-- START Material to process --

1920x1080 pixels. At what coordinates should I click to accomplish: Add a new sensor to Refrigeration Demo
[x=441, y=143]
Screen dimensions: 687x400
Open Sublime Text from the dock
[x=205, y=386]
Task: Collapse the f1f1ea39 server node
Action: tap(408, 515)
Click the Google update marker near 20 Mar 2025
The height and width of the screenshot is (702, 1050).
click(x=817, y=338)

-- END Material to process --
-- START Material to process --

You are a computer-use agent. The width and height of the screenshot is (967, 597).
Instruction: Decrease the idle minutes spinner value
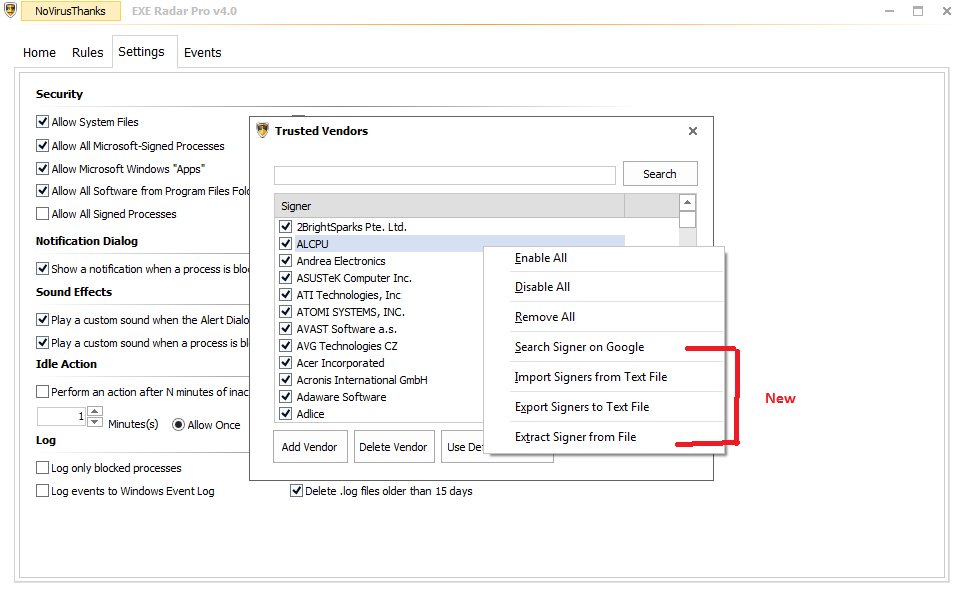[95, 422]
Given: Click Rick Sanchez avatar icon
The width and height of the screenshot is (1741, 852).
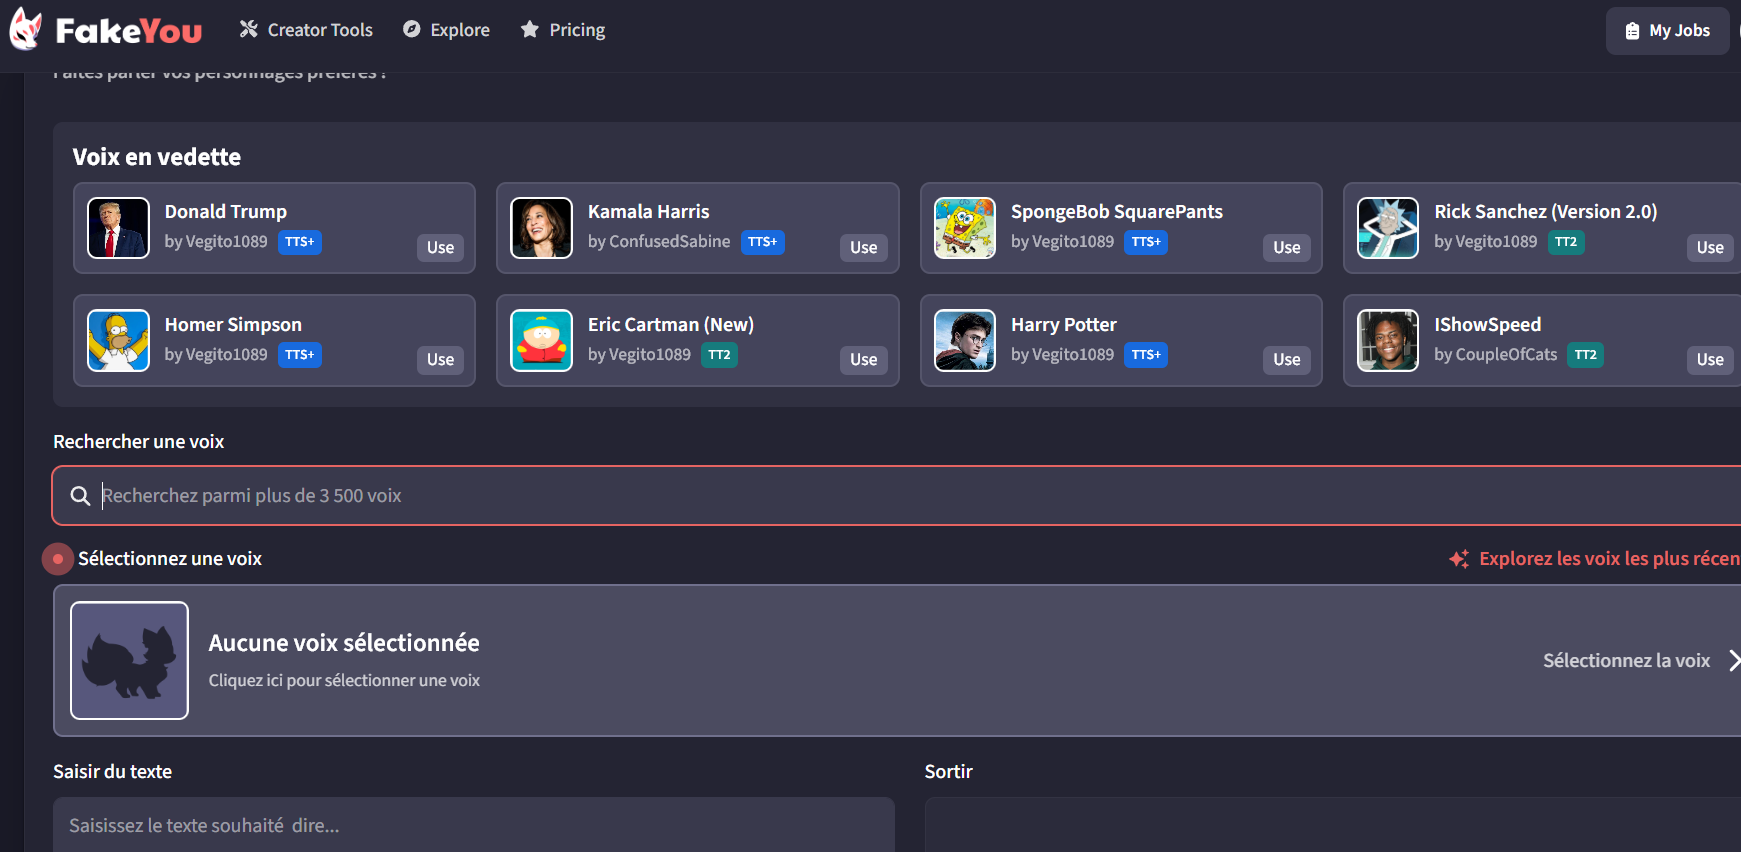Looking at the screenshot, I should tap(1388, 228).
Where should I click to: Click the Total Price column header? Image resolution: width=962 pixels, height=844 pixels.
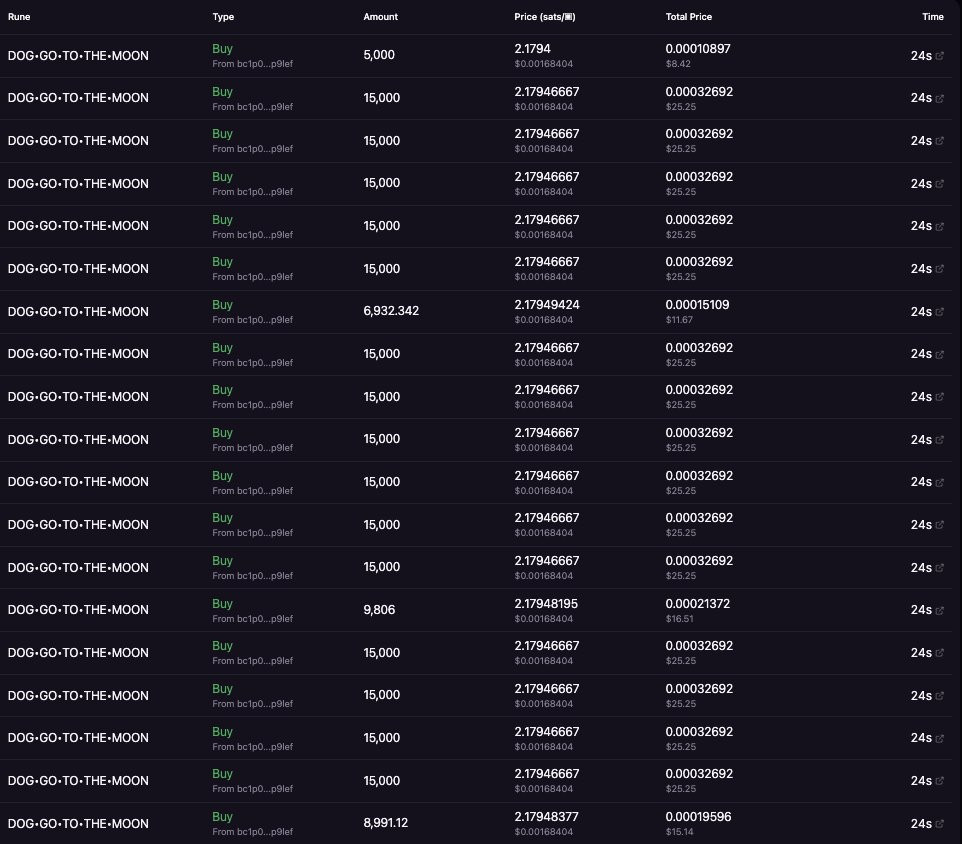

-- END Material to process --
-- START Material to process --

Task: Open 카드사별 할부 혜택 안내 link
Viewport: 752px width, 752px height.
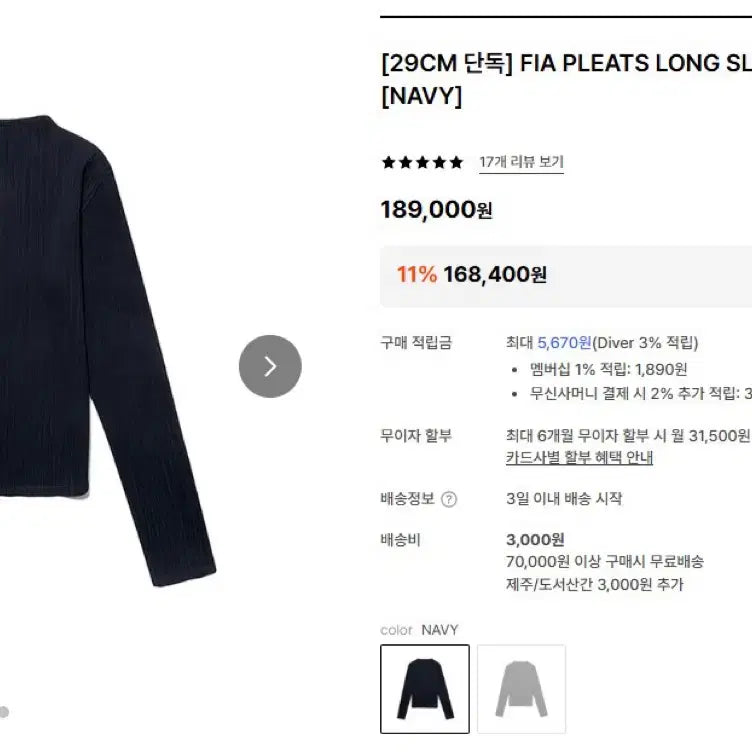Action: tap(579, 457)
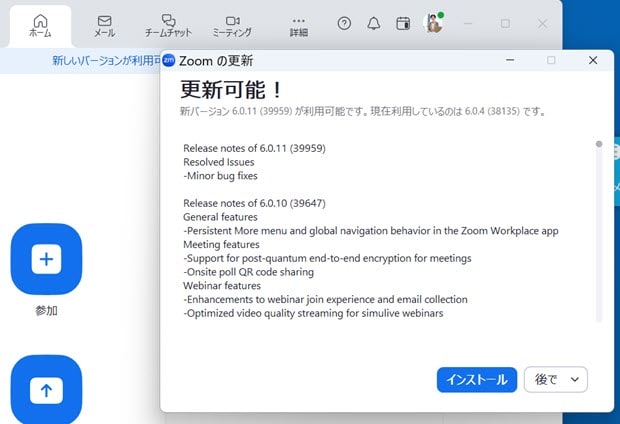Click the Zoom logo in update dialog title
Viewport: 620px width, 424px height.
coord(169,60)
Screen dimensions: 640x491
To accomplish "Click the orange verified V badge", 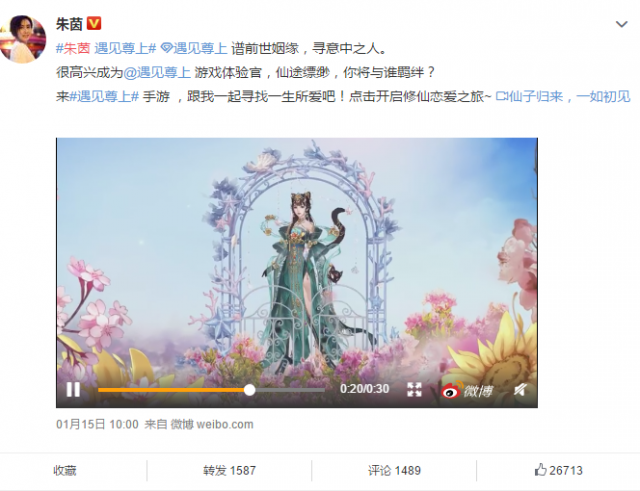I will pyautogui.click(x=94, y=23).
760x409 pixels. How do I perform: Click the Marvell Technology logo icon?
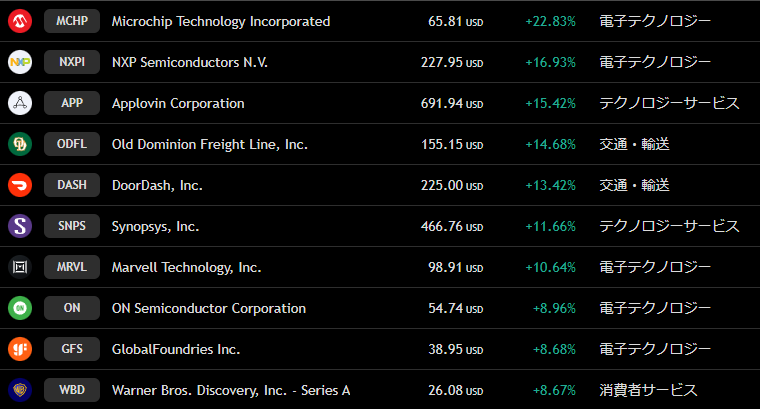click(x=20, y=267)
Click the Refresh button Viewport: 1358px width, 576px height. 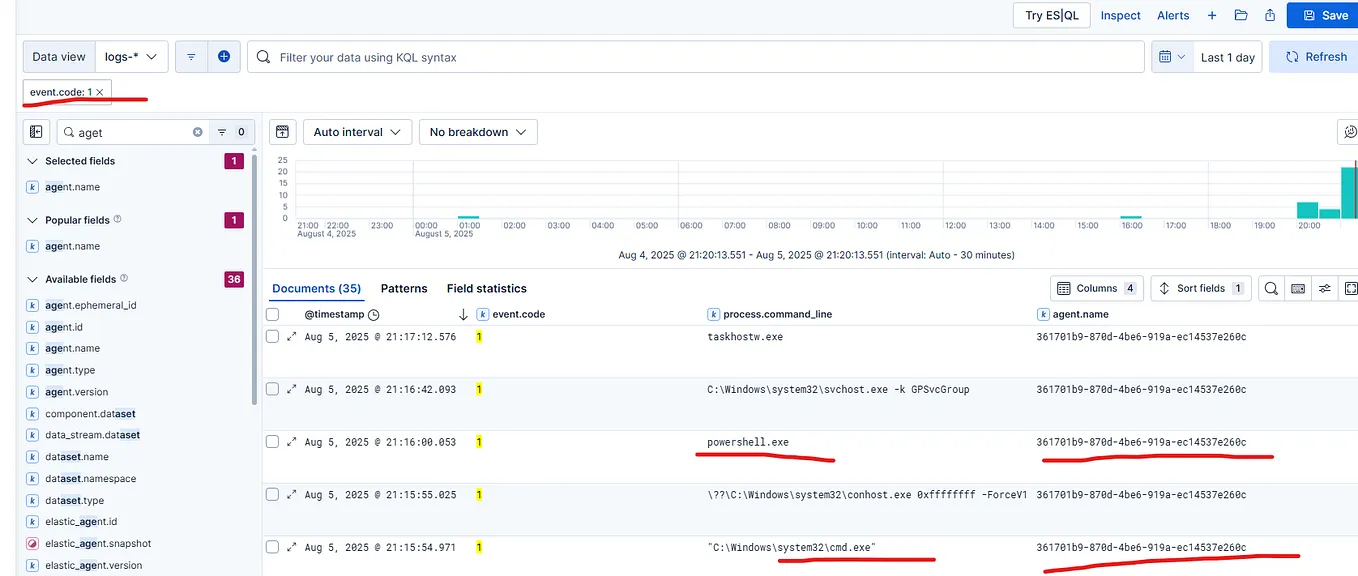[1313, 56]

-- END Material to process --

◆ **Stated exercise**
Return the rows from the line containing "1920x1080 pixels. At" up to and including the line containing "click(x=817, y=338)", reproducing each line without any change.

◆ **Written response**
1920x1080 pixels. At what coordinates should I click to accomplish: Add a new sensor to Refrigeration Demo
[x=441, y=143]
Screen dimensions: 687x400
Open Sublime Text from the dock
[x=205, y=386]
Task: Collapse the f1f1ea39 server node
Action: tap(408, 515)
Click the Google update marker near 20 Mar 2025
The height and width of the screenshot is (702, 1050).
click(x=817, y=338)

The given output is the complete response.